• [RECORD SET]
*-*-*

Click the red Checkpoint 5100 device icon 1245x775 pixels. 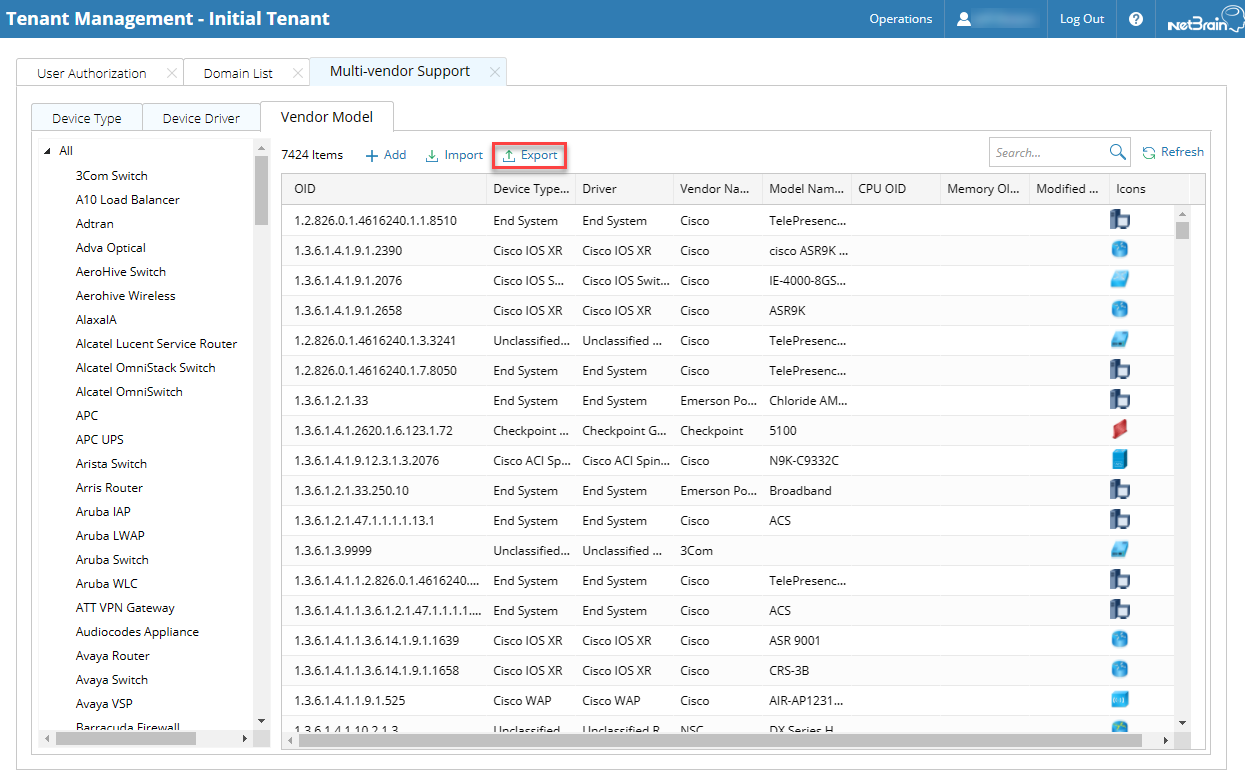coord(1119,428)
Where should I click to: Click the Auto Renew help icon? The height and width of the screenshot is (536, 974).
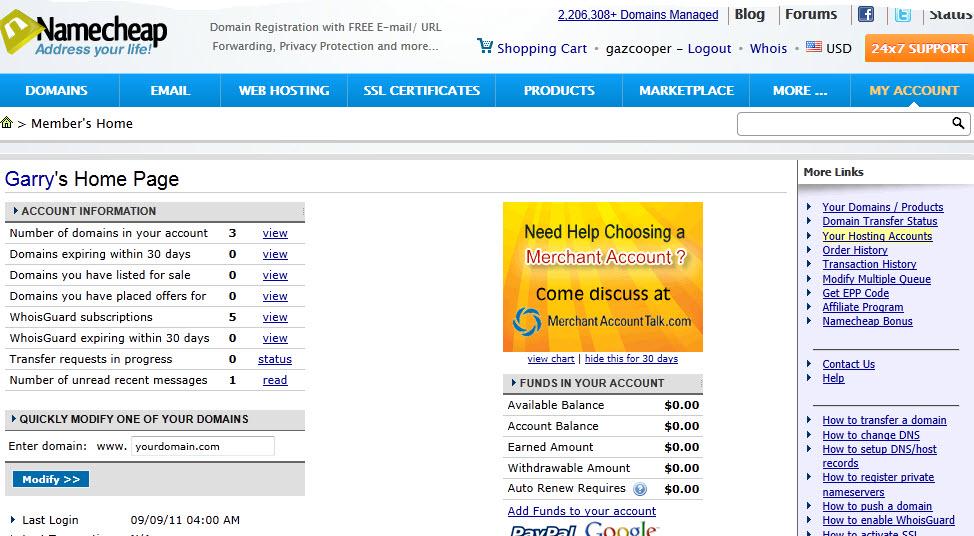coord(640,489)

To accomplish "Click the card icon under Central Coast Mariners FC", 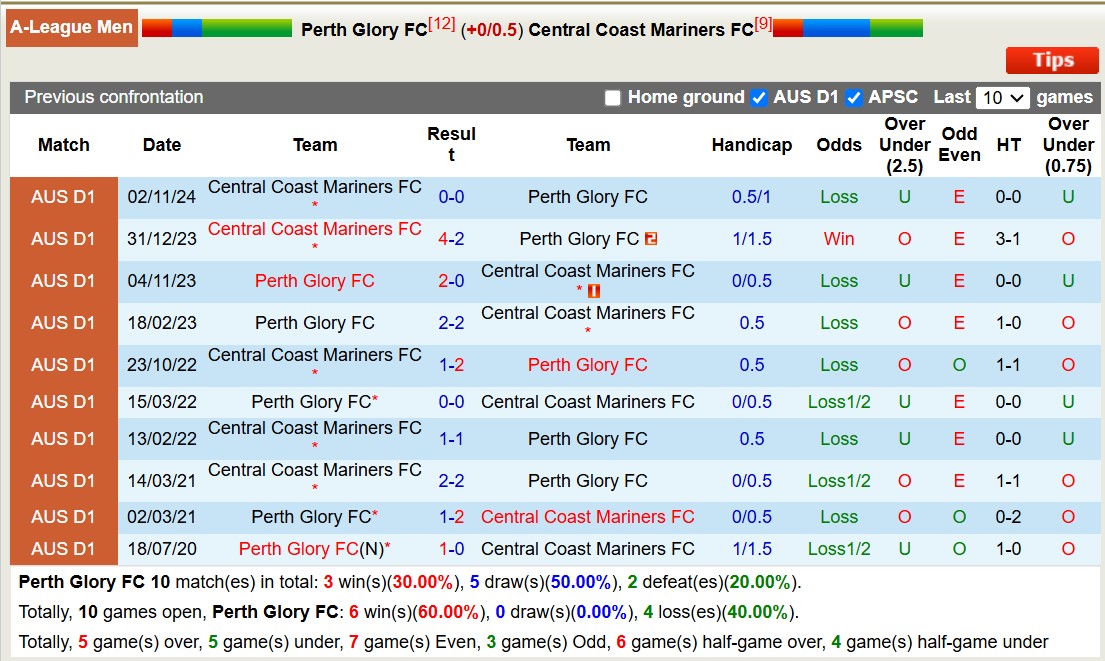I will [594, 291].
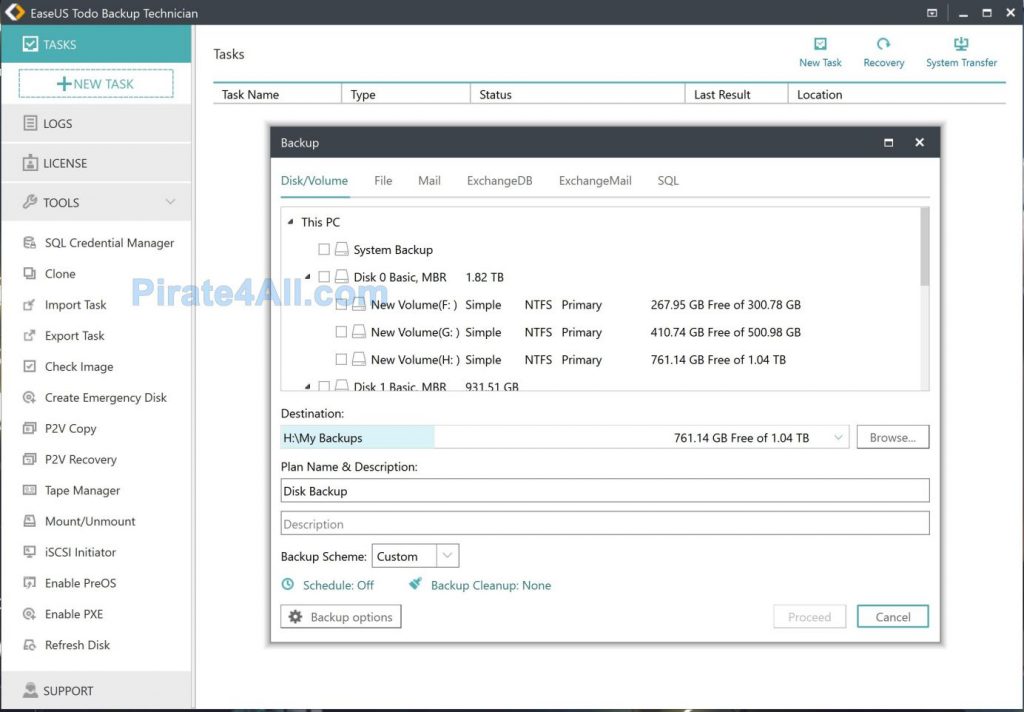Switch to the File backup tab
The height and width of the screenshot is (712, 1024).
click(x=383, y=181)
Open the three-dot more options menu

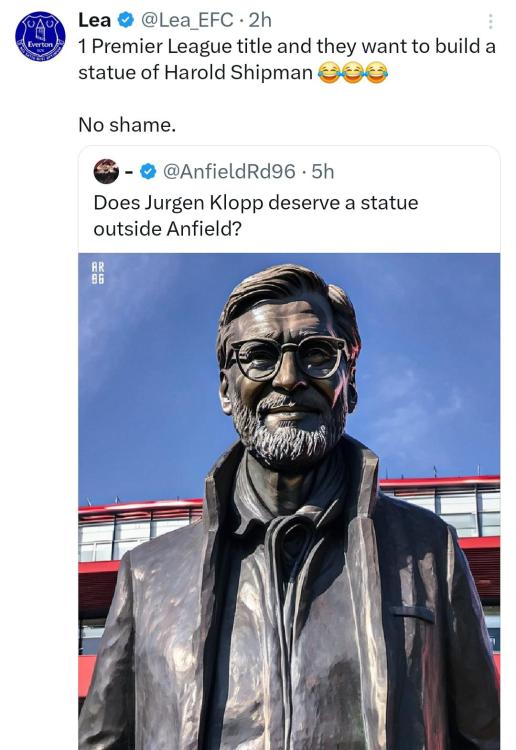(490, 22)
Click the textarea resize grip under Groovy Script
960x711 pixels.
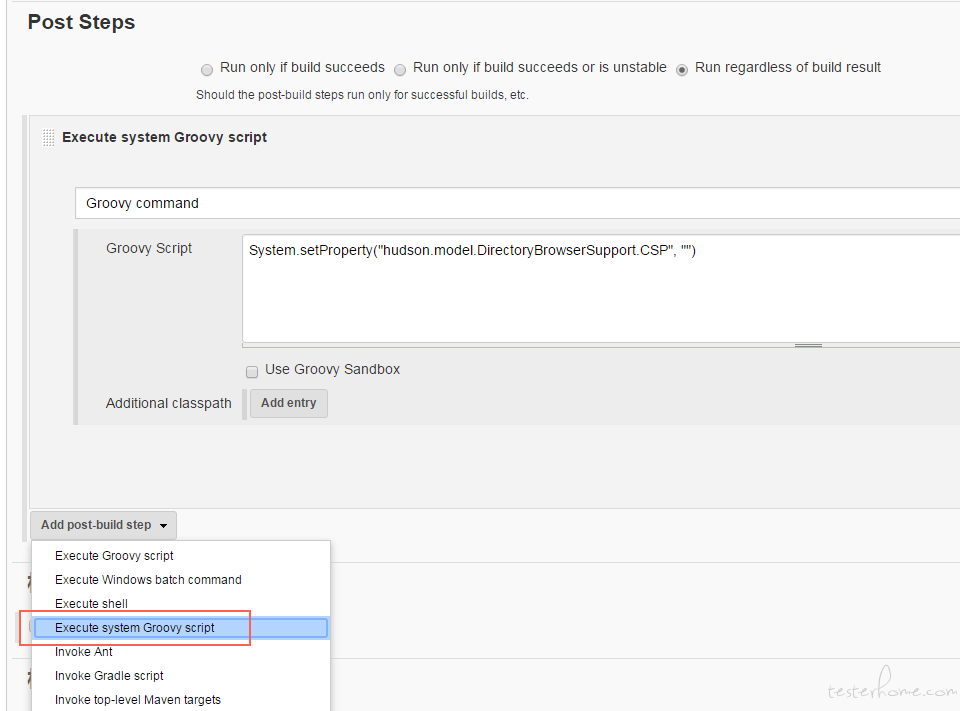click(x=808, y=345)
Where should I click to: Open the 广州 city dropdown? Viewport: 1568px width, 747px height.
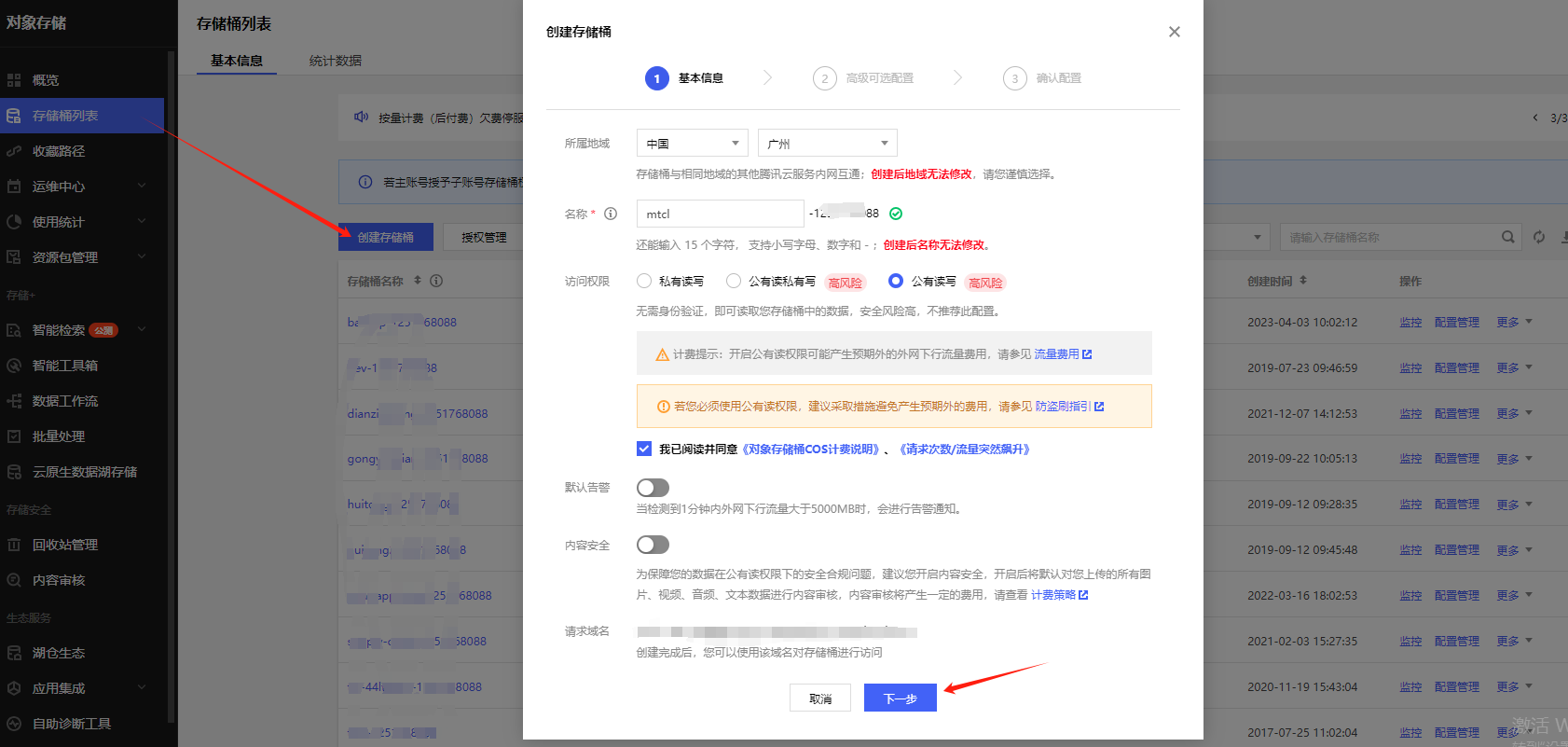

*-*-*

• [WHAT THIS TASK INVOLVES] Only the lines from the one containing "960x711 pixels." through the final line of the data should be given again, exactly and without pictures.

• [RESPONSE AREA]
960x711 pixels.
click(x=808, y=345)
Where should I click to: Open the 广州 city dropdown? Viewport: 1568px width, 747px height.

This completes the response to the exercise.